Text Analysis¶
Input¶
It takes directory or path as an input
Output¶
Outputs a Dataframe with 2 columns speaker and dialouge
Type¶
pyspark
Class¶
fire.nodes.gai.NodeTextAnalysis
Fields¶
Name |
Title |
Description |
|---|---|---|
isWordCloud |
Word Cloud |
Render Word cloud chart |
selectedAnalysis |
Analysis Type |
Analysis Type |
openai |
OpenAI |
|
llmConnection |
Select Connection |
Select Connection |
openaiModel |
OpenAI Model |
OpenAI Model to be Used |
Details¶
Text Analysis Node Details¶
The Text Analysis node processes text data to perform various types of analysis, such as tone, emotion, sentiment, or slang analysis, using an OpenAI model. It takes a directory or file path as input and generates a structured DataFrame output. Optionally, it can render a word cloud chart to visualize the text data. This node is designed for PySpark-based workflows, making it suitable for advanced text analysis in data pipelines.
General:¶
Word Cloud: Controls whether a word cloud chart is rendered to visualize the text data. Options are:
true: Generates a word cloud chart based on the input text (default).
false: Does not generate a word cloud chart.
Analysis Type: Specifies the type of text analysis to perform. This field is required. Options include:
TONE ANALYSIS: Analyzes the tone of the text (e.g., formal, informal, positive, negative).
EMOTION ANALYSIS: Identifies emotions expressed in the text (e.g., joy, anger, sadness).
SENTIMENT ANALYSIS: Determines the sentiment of the text (e.g., positive, negative, neutral).
SLANG ANALYSIS: Detects and analyzes slang or informal language in the text.
OpenAI Configuration:¶
Select Connection: Specifies the connection details for the OpenAI API (e.g., API key). This is required to authenticate and access the OpenAI model.
OpenAI Model: Specifies the OpenAI model to use for text analysis. Default is ‘gpt-4o’. This field is required, and other compatible models can be specified if supported by the OpenAI API.
Output:¶
The node outputs a DataFrame with two columns:
speaker: The identifier for the text source (e.g., speaker label or file name, depending on input).
dialogue: The result of the specified analysis (e.g., tone, emotion, sentiment, or slang details).
If Word Cloud is set to true, a word cloud chart is also generated to visualize the frequency or significance of words in the input text.
Examples¶
Example: Text Analysis Node¶
Input:¶
A text file is located at:
/data/text/conversation.txt (containing a dialogue: “I’m so excited about the new project! It’s going to be awesome!”)
The Text Analysis node is configured as follows:
Word Cloud: true
Analysis Type: SENTIMENT ANALYSIS
Select Connection: Configured with a valid OpenAI API key
OpenAI Model: gpt-4o
Output:¶
The node processes the text file and produces a DataFrame with the following structure:
speaker | dialogue
----------------|----------------------------
conversation.txt| Positive sentiment detected
Additionally, a word cloud chart is generated, highlighting words like “excited,” “new,” “project,” and “awesome” based on their frequency and significance.
Explanation:¶
The conversation.txt file is processed using the OpenAI gpt-4o model for SENTIMENT ANALYSIS.
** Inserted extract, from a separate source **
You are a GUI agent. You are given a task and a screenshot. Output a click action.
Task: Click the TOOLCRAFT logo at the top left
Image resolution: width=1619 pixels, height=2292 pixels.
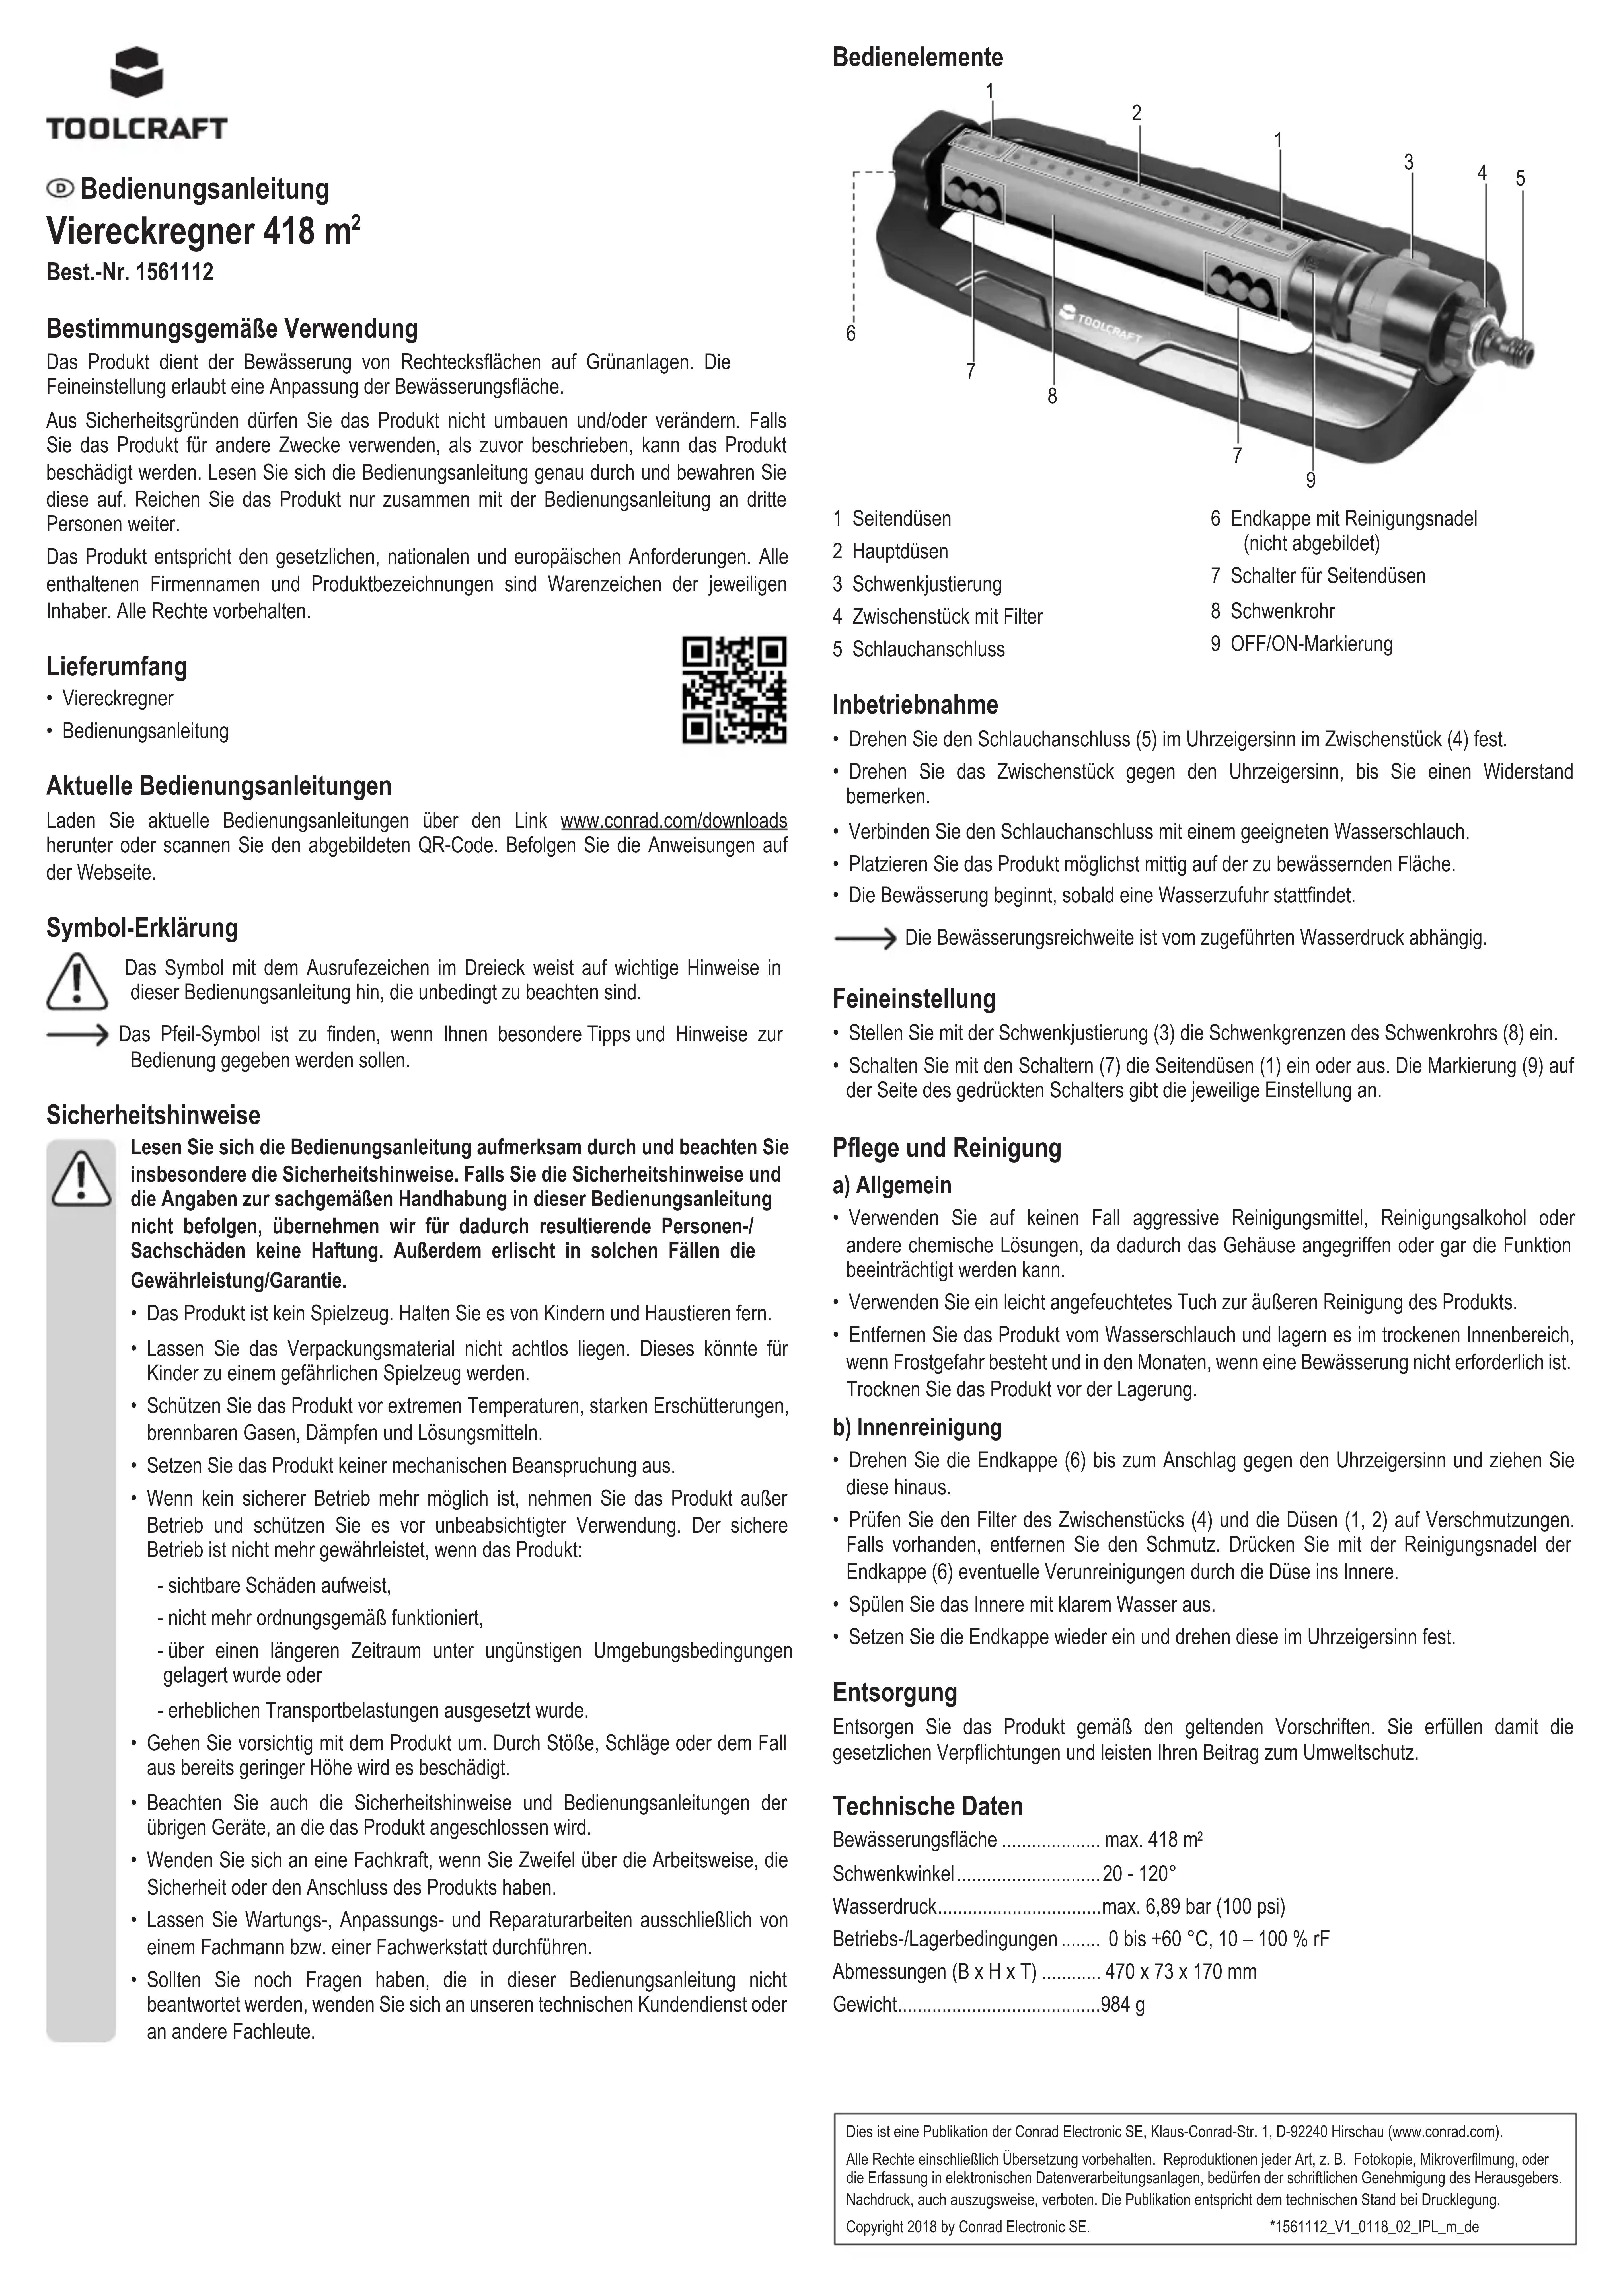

The Analysis Type is set to SENTIMENT ANALYSIS, so the node evaluates the text and determines it has a positive sentiment, which is output in the dialogue column.
The speaker column contains the file name (conversation.txt) as the identifier for the text source.
With Word Cloud set to true, a word cloud chart is generated, visually representing the most prominent words in the input text.
If Analysis Type was set to TONE ANALYSIS, the output might describe the tone (e.g., “Enthusiastic tone detected”).
If Word Cloud was set to false, no word cloud chart would be generated.